Expanding on his presentation,  Mitchell has addressed these additional questions (that came up multiple times during the webinar) to help provide a clearer understanding of Advanced DAX.

### are we sure all those totals are right? for the mls data?

It so happens that all three of these questions can be answered with the same solution! The totals that are generated in DAX are usually the cause of confusion, especially if you are still learning about filter context. Totals do NOT simply add up the values that appear in the rows on the report. This is confusing because most of the time, it looks like this is exactly what is occurring in the background.

If the Totals cell in your table does not add the rows then how does it come up with a total?? Great question! The total cell also executes the DAX formula defined in your measure.

Let’s start with a visual, one from my webinar that prompted the questions leading to this post. Notice in this picture you can clearly see that the “TOTAL” is not the sum of the rows. The values represented in the total row look completely wrong, however they are not.

Remember this question? Why are the totals for Forecast and Dynamic the same? Let’s try to answer this question now. We can begin with Forecast YTD Sales.

Forecast YTD Sales is a simple calculation in the model. It is simply Prior YTD Sales * 2. In the screenshot below I have added the calculated measure Prior YTD Sales to the table so we can visualize exactly how the total cell is being calculated.

The total value is \$19,582,120 which is \$9,791,060 * 2.
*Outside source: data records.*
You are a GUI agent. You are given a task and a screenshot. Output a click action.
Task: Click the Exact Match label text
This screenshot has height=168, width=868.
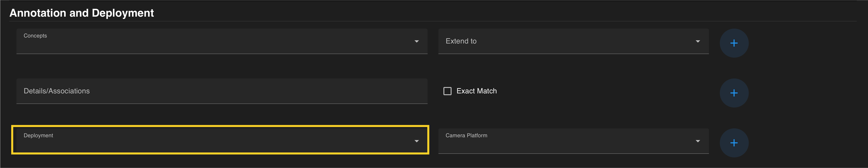pyautogui.click(x=476, y=91)
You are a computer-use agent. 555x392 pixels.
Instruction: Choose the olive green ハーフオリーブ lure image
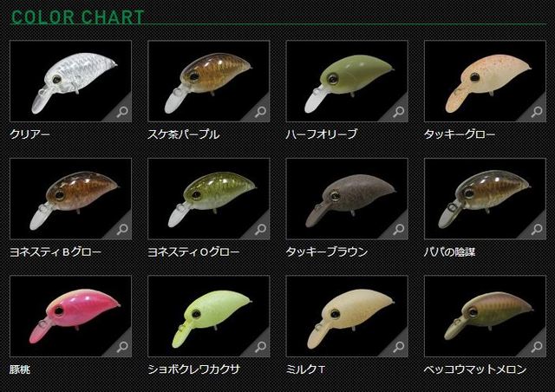347,82

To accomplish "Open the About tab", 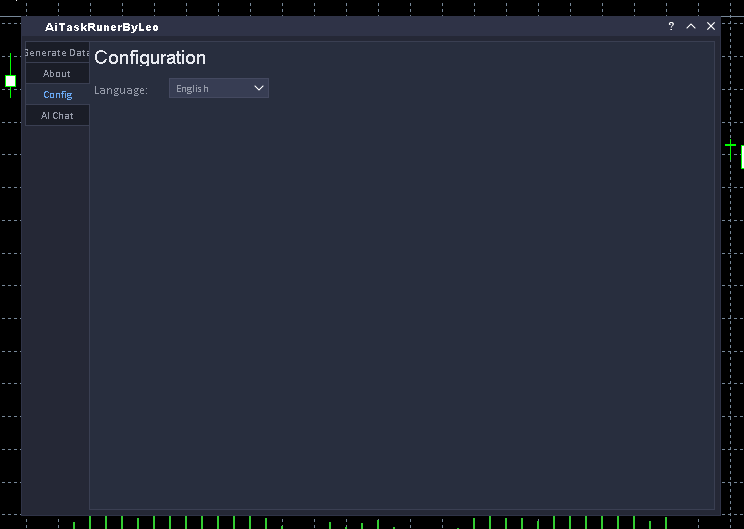I will click(57, 74).
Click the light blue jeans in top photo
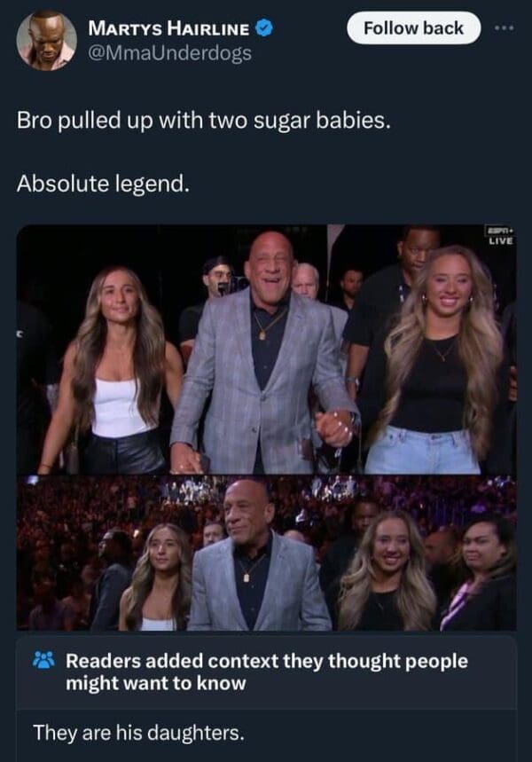The height and width of the screenshot is (762, 532). coord(421,450)
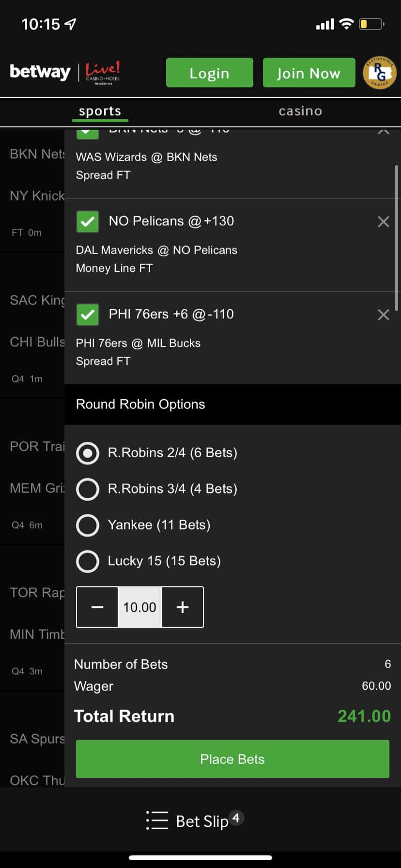Click the Live! Casino Hotel logo

[x=103, y=73]
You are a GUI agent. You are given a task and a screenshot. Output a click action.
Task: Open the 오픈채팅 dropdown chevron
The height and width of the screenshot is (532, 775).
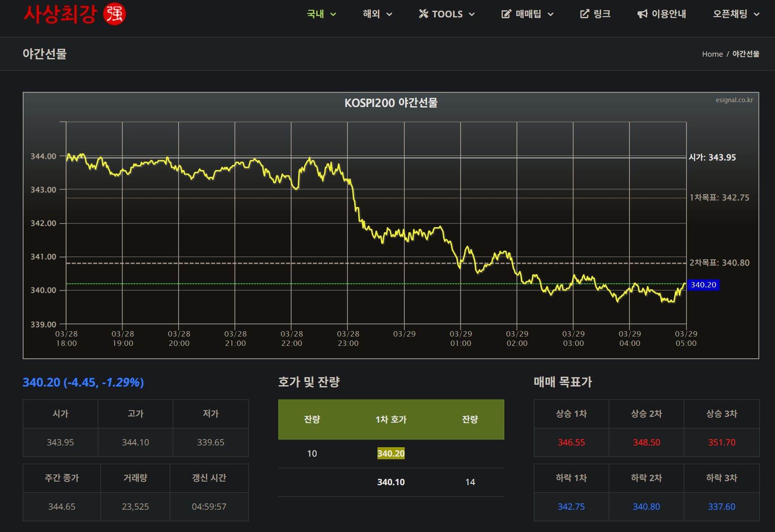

Remember that in our original table there was only data up until June of 2008? Therefore, why is the total row taking Prior YTD Sales from December? Why is the total calculation taking the value of \$9,791,060 from the Prior YTD Sales measure instead of \$3,037,501 (June)?

The table visual only displayed data up until June but this was because we don’t have any sales past June of 2008. The total row is looking at the entire 2008 year and therefore gets the Prior YTD Sales value as of the last date in 2008 (\$9.791,060). Although this may not be the desired behavior, it is the correct behavior.

### why are the totals for Forecast and Dynamic  the same?

Well all of that is great, but that still doesn’t explain why the Forecast YTD Sales has the same value as our Dynamic Measure at the total row. The Dynamic Measure calculation always takes YTD Sales unless there are no sales on the last day of the current month in which case it will take the Forecast YTD Sales. This was explained in the webinar so please revisit that if you don’t remember the explanation behind this calculation.

IF(
LastSaleDate <> LastDayOfMonth,
[Forecast YTD Sales],
[YTD Sales])

At the total row, the calculation would read like this:

IF(
“6/20/2008” <> “12/31/2008”,
[Forecast YTD Sales],
[YTD Sales])

Based on this interpretation of the measure we can see that the last day a sale took place in our model does not equal the last date in our model for the current year. That means that the total ROW is going to display the measure [Forecast YTD Sales]. This explains why we see the following values in our total row:

Once again, understanding the total row is not easy, especially if you are transitioning to DAX from working with Excel. If the total row seems incorrect, it’s important to validate the calculated measure at the total level.